7 Ekim’de yaşananları Hamas vahşeti diye sunan siyonist basına konuşan İsrailli bir tanık, olay günü İsrail tanklarının Hamas savaşçıları ile kendi vatandaşlarını da vurduğunu ve bir evde çocuklar dahil 14 İsraillinin ölümüne yol açtığını anlattı.
Siyonist basınına 19 Kasım’da yansıyan haberlerde, 7 Ekim’de Hamas’ın Beeri bölgesinde bulunan kibutza (İsrail’de ortak çalışma esaslarına göre oluşturulmuş tarımsal topluluk) yönelik saldırısında 12 yaşındaki kız çocuğu Liel Hetzroni’nin arasında bulunduğu 14 kişinin öldüğü yer almıştı. Konu, İsrail basınında “Hamas vahşeti” adı altında geniş yankı bulmuştu.
Tanık ifadeleri İsrail’i yalanlıyor
Ancak ikiz kardeşler Liel ve Yanai Hetzroni’nin rehin tutulduğu evde bulunan ve oradan sağ çıkan Yasmin Porat’ın, 15 Kasım’da, ölümlerin nedeninin İsrail tank ateşleri olduğunu anlatmasının ardından, rehinelerin bulunduğu evin sahibi Hadas Dagan da sessizliğini bozdu.
İsrailli Hadas Dagan, siyonist Channel 12’ye verdiği röportajda, işgal ordusunun, Hamaslılar tarafından tutulan İsrailli sivillerin bulunduğu eve tank ateşleri ve ağır silahlarla saldırdığını doğruladı. Evde, aralarında eşinin de bulunduğu esir tutulan 14 kişinin yaşamını yitirdiğini anlatan Hadas Dagan, işgal askerlerinin evlerinin önüne geldiği anlara ilişkin, “O an, rolümüzün bizim güçlerimiz ve onlar (Hamas) arasında insan duvarı olmak olduğunu açıkça anladım.” dedi.
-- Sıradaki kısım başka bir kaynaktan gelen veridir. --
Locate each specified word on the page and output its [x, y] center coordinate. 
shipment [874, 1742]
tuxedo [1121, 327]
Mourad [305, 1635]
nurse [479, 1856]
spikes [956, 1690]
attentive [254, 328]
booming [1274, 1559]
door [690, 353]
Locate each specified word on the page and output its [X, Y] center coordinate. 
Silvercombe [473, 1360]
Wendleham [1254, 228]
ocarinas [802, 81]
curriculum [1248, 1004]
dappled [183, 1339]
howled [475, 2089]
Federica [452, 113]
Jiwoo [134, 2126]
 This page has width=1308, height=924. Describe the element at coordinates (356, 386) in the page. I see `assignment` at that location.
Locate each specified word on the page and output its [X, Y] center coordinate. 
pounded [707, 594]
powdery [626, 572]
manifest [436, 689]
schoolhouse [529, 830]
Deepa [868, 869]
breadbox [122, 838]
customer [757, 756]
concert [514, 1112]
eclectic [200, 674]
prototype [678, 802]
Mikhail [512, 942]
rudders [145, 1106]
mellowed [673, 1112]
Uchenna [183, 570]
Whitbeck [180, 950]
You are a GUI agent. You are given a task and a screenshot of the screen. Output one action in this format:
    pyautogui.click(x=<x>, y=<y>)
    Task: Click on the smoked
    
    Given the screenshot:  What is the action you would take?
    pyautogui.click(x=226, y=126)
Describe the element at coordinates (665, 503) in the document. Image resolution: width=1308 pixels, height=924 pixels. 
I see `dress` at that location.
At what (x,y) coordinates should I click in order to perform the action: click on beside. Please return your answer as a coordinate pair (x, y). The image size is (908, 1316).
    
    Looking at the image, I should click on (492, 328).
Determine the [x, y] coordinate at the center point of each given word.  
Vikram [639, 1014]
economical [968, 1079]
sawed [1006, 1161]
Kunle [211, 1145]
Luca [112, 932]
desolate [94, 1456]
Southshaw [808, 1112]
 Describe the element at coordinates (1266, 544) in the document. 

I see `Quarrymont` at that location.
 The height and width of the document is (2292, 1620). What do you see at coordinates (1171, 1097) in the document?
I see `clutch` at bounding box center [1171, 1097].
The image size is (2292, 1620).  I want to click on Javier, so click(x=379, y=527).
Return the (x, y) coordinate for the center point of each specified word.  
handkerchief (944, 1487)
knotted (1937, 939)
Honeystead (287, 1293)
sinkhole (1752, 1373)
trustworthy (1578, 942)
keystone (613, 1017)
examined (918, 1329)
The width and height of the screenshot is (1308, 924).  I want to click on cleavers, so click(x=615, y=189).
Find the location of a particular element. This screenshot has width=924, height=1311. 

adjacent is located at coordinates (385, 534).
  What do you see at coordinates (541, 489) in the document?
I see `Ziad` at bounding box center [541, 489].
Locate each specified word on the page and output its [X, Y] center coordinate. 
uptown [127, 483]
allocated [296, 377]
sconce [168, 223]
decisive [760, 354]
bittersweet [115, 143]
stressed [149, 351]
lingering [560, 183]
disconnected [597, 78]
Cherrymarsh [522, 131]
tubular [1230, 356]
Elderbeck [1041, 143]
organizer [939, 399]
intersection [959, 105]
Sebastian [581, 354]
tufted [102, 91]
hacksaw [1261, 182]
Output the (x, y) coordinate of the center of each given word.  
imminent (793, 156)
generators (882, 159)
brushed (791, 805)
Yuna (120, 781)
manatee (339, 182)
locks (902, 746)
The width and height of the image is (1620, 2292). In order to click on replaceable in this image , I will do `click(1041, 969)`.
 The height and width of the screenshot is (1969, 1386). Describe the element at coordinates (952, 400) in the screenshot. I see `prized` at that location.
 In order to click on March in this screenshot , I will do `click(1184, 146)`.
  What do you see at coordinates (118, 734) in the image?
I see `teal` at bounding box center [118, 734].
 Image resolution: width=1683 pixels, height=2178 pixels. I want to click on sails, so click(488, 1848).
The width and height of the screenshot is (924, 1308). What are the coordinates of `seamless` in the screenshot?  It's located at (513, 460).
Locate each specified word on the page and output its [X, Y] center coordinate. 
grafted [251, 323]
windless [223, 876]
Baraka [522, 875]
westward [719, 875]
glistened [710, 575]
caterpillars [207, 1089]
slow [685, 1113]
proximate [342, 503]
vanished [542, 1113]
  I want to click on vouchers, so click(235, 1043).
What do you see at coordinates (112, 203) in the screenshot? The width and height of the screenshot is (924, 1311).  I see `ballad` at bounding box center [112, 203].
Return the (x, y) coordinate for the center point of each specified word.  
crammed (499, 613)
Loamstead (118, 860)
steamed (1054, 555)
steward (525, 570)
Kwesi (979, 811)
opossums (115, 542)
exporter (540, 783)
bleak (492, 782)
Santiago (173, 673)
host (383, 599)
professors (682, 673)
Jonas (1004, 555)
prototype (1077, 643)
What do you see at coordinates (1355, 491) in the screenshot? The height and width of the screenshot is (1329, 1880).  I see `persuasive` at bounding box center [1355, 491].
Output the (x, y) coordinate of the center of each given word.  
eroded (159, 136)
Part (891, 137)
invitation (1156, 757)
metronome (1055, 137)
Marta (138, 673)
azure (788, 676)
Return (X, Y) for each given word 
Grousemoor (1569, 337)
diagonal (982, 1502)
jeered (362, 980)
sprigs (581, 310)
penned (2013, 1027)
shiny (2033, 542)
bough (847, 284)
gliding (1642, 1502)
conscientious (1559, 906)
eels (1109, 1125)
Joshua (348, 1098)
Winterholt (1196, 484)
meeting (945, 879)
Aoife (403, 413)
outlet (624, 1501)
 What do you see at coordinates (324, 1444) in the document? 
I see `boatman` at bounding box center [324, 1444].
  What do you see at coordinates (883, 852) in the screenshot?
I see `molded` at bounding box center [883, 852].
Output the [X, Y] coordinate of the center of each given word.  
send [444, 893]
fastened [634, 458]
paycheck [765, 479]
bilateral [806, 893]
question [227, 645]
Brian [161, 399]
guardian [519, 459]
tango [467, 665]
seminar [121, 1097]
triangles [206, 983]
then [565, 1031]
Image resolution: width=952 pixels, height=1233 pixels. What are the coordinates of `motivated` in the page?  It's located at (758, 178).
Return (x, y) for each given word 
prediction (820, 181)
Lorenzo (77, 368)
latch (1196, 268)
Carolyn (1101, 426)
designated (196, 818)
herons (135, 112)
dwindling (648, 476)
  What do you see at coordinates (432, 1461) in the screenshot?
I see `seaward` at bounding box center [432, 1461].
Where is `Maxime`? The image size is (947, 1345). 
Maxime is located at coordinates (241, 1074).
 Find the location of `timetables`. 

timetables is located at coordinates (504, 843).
İkiz kardeşlerin ölüm anını ise gözyaşları içinde anlatan Hadas Dagan, “Bu çocukların çığlıklarını, nasıl yardım için bağırdıklarını asla unutmayacağım.” dedi.
İşgal askerlerinin ağır silahlarla eve saldırmaya başlaması sonucu eşi ve kendisinin önce sessiz kaldığını, sonra komşularının öldüğünü fark ettiklerini belirten Hadas Dagan, “Bir anda Adi (eşim) bana, ‘Hadas, Ze’ev artık bizimle değil.’ dedi. Ben de omuzumun üzerinden çevreme baktım ve ‘Pessi de artık bizimle değil’ dedim.” ifadelerini kullandı. Hadas Dagan, eşini kaybettiği anları ise şu sözlerle anlattı:
“Sonra korkunç bir patlama duydum. Bacaklarımı kımıldatamıyordum. Adi’ye artık sarılamıyordum. O an ona onu ne kadar sevdiğimi söyledim. Artık biliyordum ki dışarıda bir tank vardı. Sonra ikinci patlama sesi geldi. Yaralandığımı hissettim. Üzerime kanın aktığını gördüm. Başımı çevirdim ve Adi’nin atardamarında bir delik gördüm. Fışkıran kanı durdurmak için atar damara başparmağımı bastım. Başka ne yapabilirdim ki? Daha sonra bir an onun artık kımıldamadığını fark ettim. Sonra zaten kan havuzunun içinde olduğumu ve parmağımı bastırmanın bir anlamı olmadığını anladım.”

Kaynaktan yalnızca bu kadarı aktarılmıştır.